ASSIGNMENT: Once you have found the line with "The height and" in the records below, retype it and every line after it to the end exactly, with no pictures and nothing more.

INPUT DATA:
============================================================

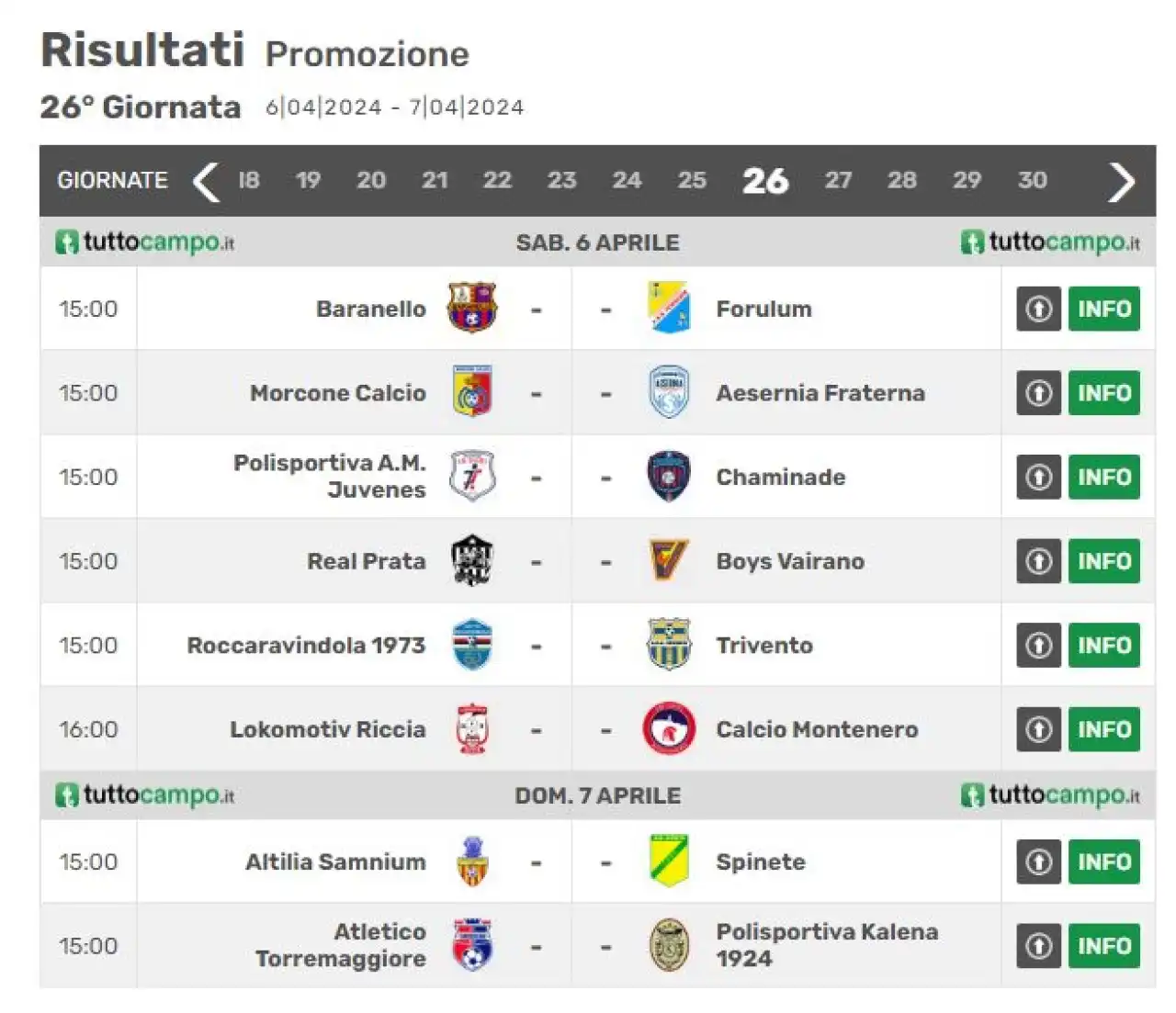Open INFO for Morcone Calcio match
This screenshot has width=1176, height=1013.
(x=1104, y=393)

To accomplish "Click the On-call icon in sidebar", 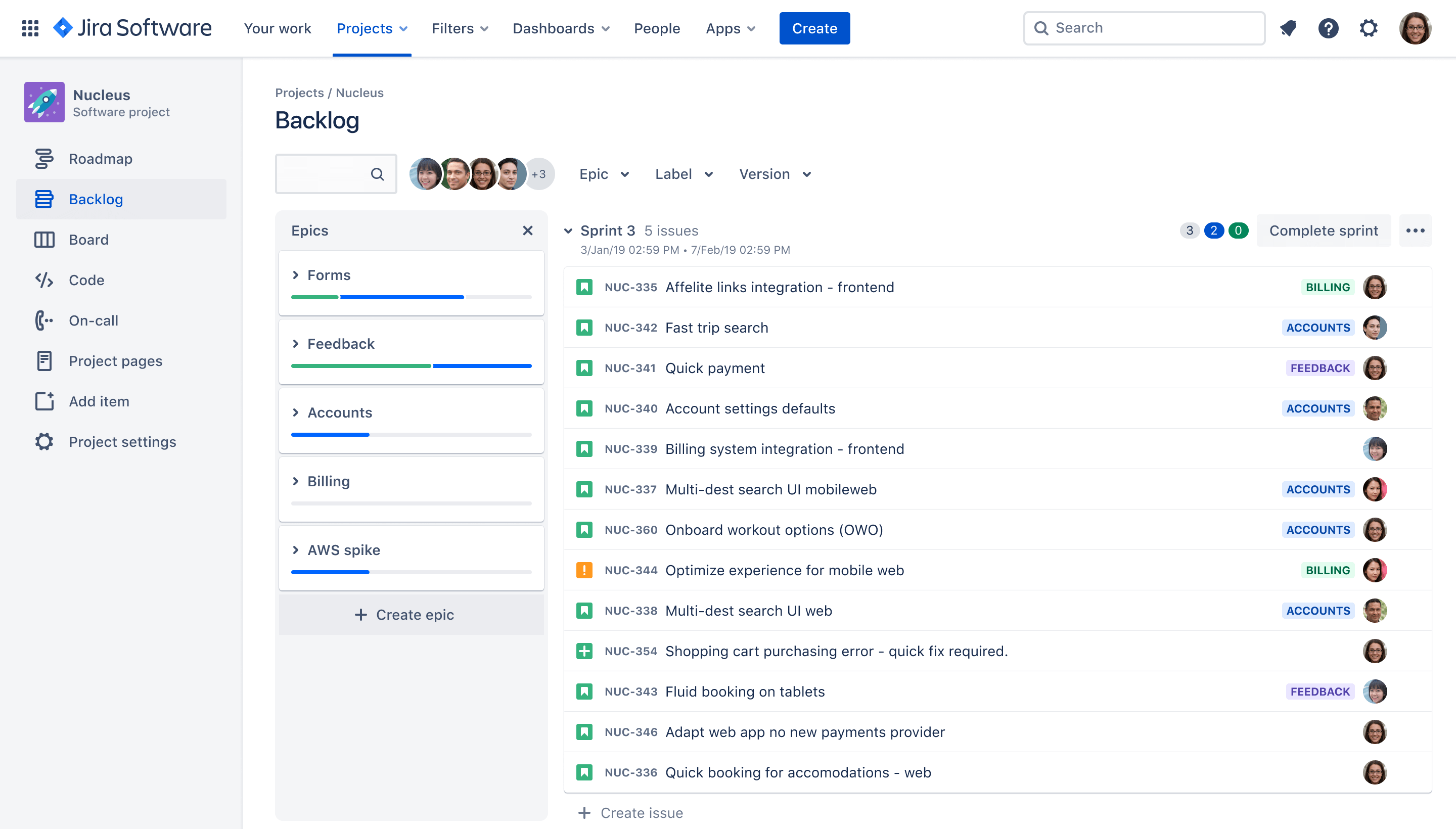I will click(42, 320).
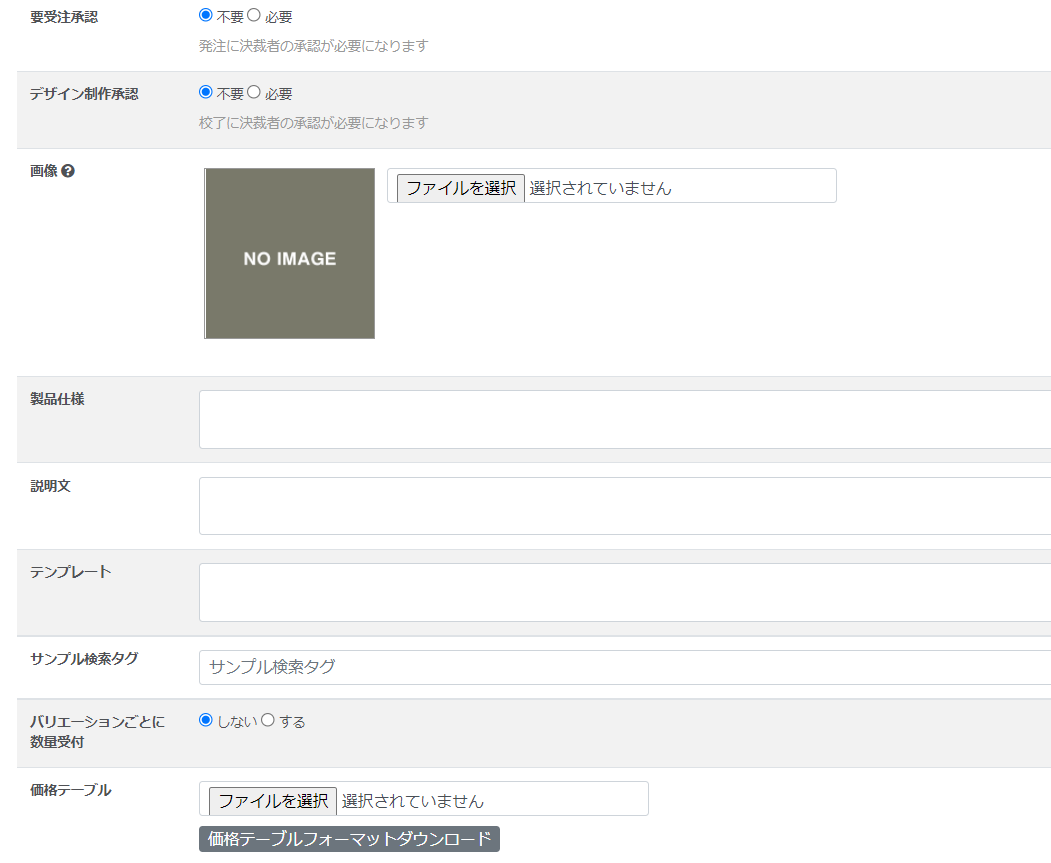Download the 価格テーブル format file
The image size is (1051, 863).
click(x=349, y=838)
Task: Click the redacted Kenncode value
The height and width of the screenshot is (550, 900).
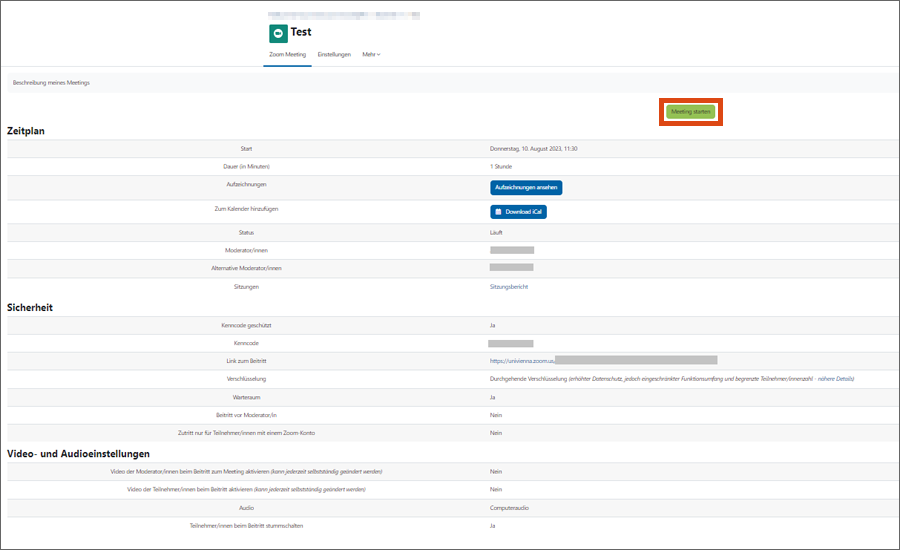Action: [x=511, y=343]
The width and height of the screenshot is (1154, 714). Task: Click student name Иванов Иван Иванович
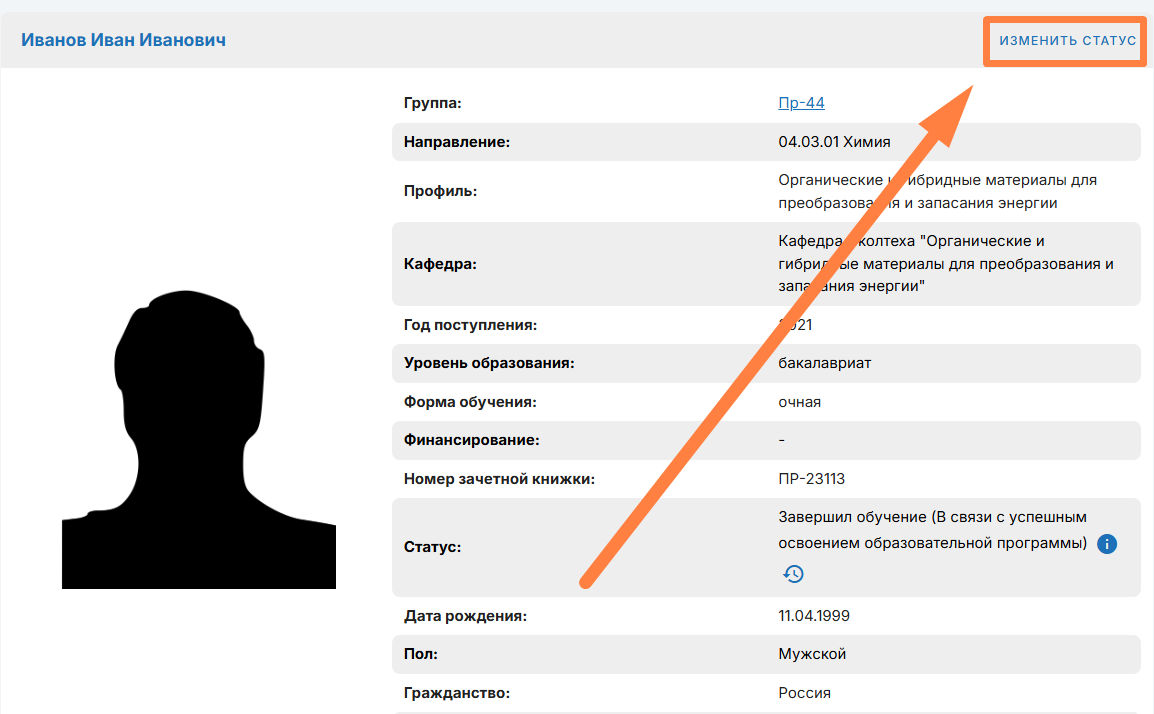pyautogui.click(x=123, y=40)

============================================================

RESPONSE TO THE TASK:
The height and width of the screenshot is (550, 900).
Action: [x=511, y=343]
The width and height of the screenshot is (1154, 714). Task: Click student name Иванов Иван Иванович
pyautogui.click(x=123, y=40)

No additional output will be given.